SOURCE MATERIAL Block Start

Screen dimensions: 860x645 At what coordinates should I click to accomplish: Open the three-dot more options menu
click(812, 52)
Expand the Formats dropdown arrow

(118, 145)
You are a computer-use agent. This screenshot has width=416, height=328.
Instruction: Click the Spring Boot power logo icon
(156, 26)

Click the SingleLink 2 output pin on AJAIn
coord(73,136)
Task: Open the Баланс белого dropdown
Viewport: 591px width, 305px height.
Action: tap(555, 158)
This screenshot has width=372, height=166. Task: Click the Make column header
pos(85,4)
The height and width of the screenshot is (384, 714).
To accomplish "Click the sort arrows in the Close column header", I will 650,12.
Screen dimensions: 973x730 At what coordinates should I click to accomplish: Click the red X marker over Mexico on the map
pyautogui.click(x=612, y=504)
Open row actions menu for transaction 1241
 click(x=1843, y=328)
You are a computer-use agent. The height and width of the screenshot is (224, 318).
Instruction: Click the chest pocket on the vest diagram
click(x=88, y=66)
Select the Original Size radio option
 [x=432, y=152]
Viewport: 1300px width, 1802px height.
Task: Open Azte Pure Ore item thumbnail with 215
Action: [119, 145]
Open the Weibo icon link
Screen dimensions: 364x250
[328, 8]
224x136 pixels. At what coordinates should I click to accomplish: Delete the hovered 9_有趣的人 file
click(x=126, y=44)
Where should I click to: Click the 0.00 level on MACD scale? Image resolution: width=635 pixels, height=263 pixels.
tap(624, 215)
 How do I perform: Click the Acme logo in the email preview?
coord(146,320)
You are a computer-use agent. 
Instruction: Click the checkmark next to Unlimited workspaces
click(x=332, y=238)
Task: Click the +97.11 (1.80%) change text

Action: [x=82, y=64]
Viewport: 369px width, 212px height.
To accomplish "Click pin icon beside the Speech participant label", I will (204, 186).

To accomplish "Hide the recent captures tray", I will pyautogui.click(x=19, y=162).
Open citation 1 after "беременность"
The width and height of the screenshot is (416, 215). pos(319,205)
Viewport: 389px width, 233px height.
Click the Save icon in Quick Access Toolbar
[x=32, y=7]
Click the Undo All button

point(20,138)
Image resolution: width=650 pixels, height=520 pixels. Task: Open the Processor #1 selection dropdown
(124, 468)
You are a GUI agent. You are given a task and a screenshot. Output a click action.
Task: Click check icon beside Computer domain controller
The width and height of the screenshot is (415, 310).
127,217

SOURCE MATERIAL Block End

- _WHAT IS EXPECTED_
Every line above must appear again in your reply, exactly as written.

- _REPLY_
Screen dimensions: 860x645 At what coordinates should I click to accomplish: Open the three-dot more options menu
click(812, 52)
Expand the Formats dropdown arrow

(118, 145)
You are a computer-use agent. This screenshot has width=416, height=328.
Instruction: Click the Spring Boot power logo icon
(156, 26)

Click the SingleLink 2 output pin on AJAIn
coord(73,136)
Task: Open the Баланс белого dropdown
Viewport: 591px width, 305px height.
Action: tap(555, 158)
This screenshot has width=372, height=166. Task: Click the Make column header
pos(85,4)
The height and width of the screenshot is (384, 714).
To accomplish "Click the sort arrows in the Close column header", I will 650,12.
Screen dimensions: 973x730 At what coordinates should I click to accomplish: Click the red X marker over Mexico on the map
pyautogui.click(x=612, y=504)
Open row actions menu for transaction 1241
 click(x=1843, y=328)
You are a computer-use agent. The height and width of the screenshot is (224, 318).
Instruction: Click the chest pocket on the vest diagram
click(x=88, y=66)
Select the Original Size radio option
 [x=432, y=152]
Viewport: 1300px width, 1802px height.
Task: Open Azte Pure Ore item thumbnail with 215
Action: [119, 145]
Open the Weibo icon link
Screen dimensions: 364x250
[328, 8]
224x136 pixels. At what coordinates should I click to accomplish: Delete the hovered 9_有趣的人 file
click(x=126, y=44)
Where should I click to: Click the 0.00 level on MACD scale? Image resolution: width=635 pixels, height=263 pixels.
tap(624, 215)
 How do I perform: Click the Acme logo in the email preview?
coord(146,320)
You are a computer-use agent. 
Instruction: Click the checkmark next to Unlimited workspaces
click(x=332, y=238)
Task: Click the +97.11 (1.80%) change text

Action: [x=82, y=64]
Viewport: 369px width, 212px height.
To accomplish "Click pin icon beside the Speech participant label", I will (204, 186).

To accomplish "Hide the recent captures tray", I will pyautogui.click(x=19, y=162).
Open citation 1 after "беременность"
The width and height of the screenshot is (416, 215). pos(319,205)
Viewport: 389px width, 233px height.
Click the Save icon in Quick Access Toolbar
[x=32, y=7]
Click the Undo All button

point(20,138)
Image resolution: width=650 pixels, height=520 pixels. Task: Open the Processor #1 selection dropdown
(124, 468)
You are a GUI agent. You are given a task and a screenshot. Output a click action.
Task: Click check icon beside Computer domain controller
The width and height of the screenshot is (415, 310).
127,217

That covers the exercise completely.